When the day arrived, she drove herself to the meeting. She straightened her back and lifted her chin and stomped up to the podium. She faced a roomful of women. These weren't smug women who'd never had to hear the words biopsy or prognosis. Who'd never had to say the phrase, my oncologist, and wonder if they would live to see their children grow up. These women knew Ana. They knew what was inside the box under her bed.
Ana felt her knees grow weak. She gritted her teeth and blinked. She pushed away the comfort.
The room fell silent and all eyes were upon her.
"My name is Ana and I am NOT a survivor," she said, gripping the podium in both hands.
She paused while wavering voices answered, "Hi, Ana."
"I won't know if I will survive my cancer until I die of something else. If I succumb to heart disease, or Alzheimer's or a car crash, then with my dying breath I will finally be able to say that I am a survivor.
"Don't expect epiphanies from me. Don't ask me to walk the survivor's lap in The Relay for Life. I am a woman, a wife, a mother, a professional who will, like everyone else on earth, die one day of something. I am not special. I am not my disease. Please just leave me alone!"
Ana stepped off the podium to a silent audience and strode out of the room. Her footsteps echoed in the empty hallway, but slowed when she heard the sounds: animated conversation, scraping chairs, rustling clothes. She imagined all the women, the survivors, rushing out the door to catch her. To surround her. To embrace her.
Ana hesitated. Waited. Until she heard a voice announce, “My name is Natalie, and I am a Survivor,” and a soft chorus murmur, "Hi, Natalie."
This is really affecting and deeply felt. I think it's a good thing that I want to know more about her, why she is so firmly locked in denial and denying that she's denying. She wants them to chase her, so there's something more. And she goes. But I didn't get a sense that she would go back. Not that I think she should have some great epiphany and start sobbing in the hallway. Maybe some other narrative thread--having to do with a kid or husband?--to show her in a light that's not just her own.

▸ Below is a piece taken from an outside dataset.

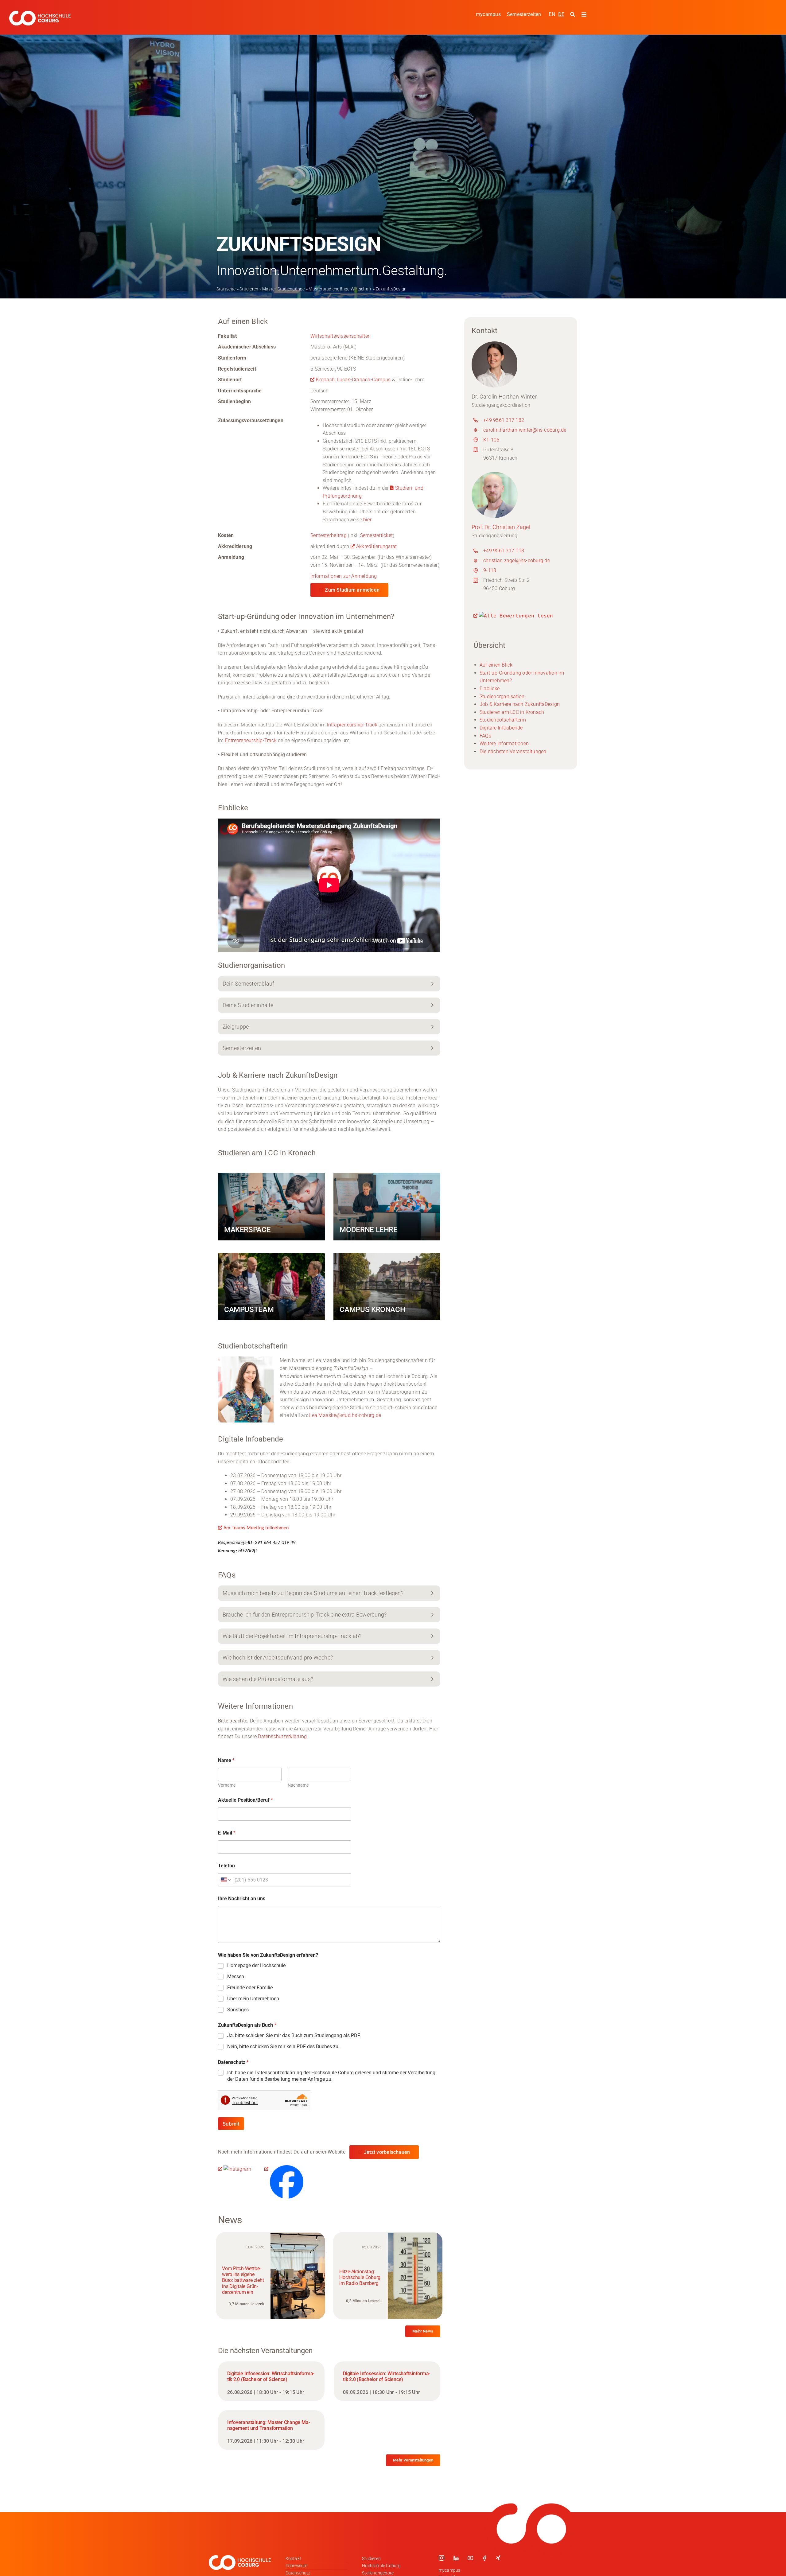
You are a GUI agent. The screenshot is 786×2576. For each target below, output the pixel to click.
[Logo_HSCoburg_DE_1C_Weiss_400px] (40, 13)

Disease is lonesome business, but maybe the narrative is too lonesome?
Strong, direct story that deals with a difficult subject bringing a necessary and different light to it. The intrusiveness of modern life with sophisticated database segmentation for targeted mail contrasted vividly with the kitchen/home life smells coming from the envelope...a last vestige of dignity and privacy, the box under the bed...and then the logic of un-denial:
I won't know if I will survive my cancer until I die of something else.
Thanks for reading and commenting, Stephen and Doug. (Sorry Stephen that I didn't see your post until today!)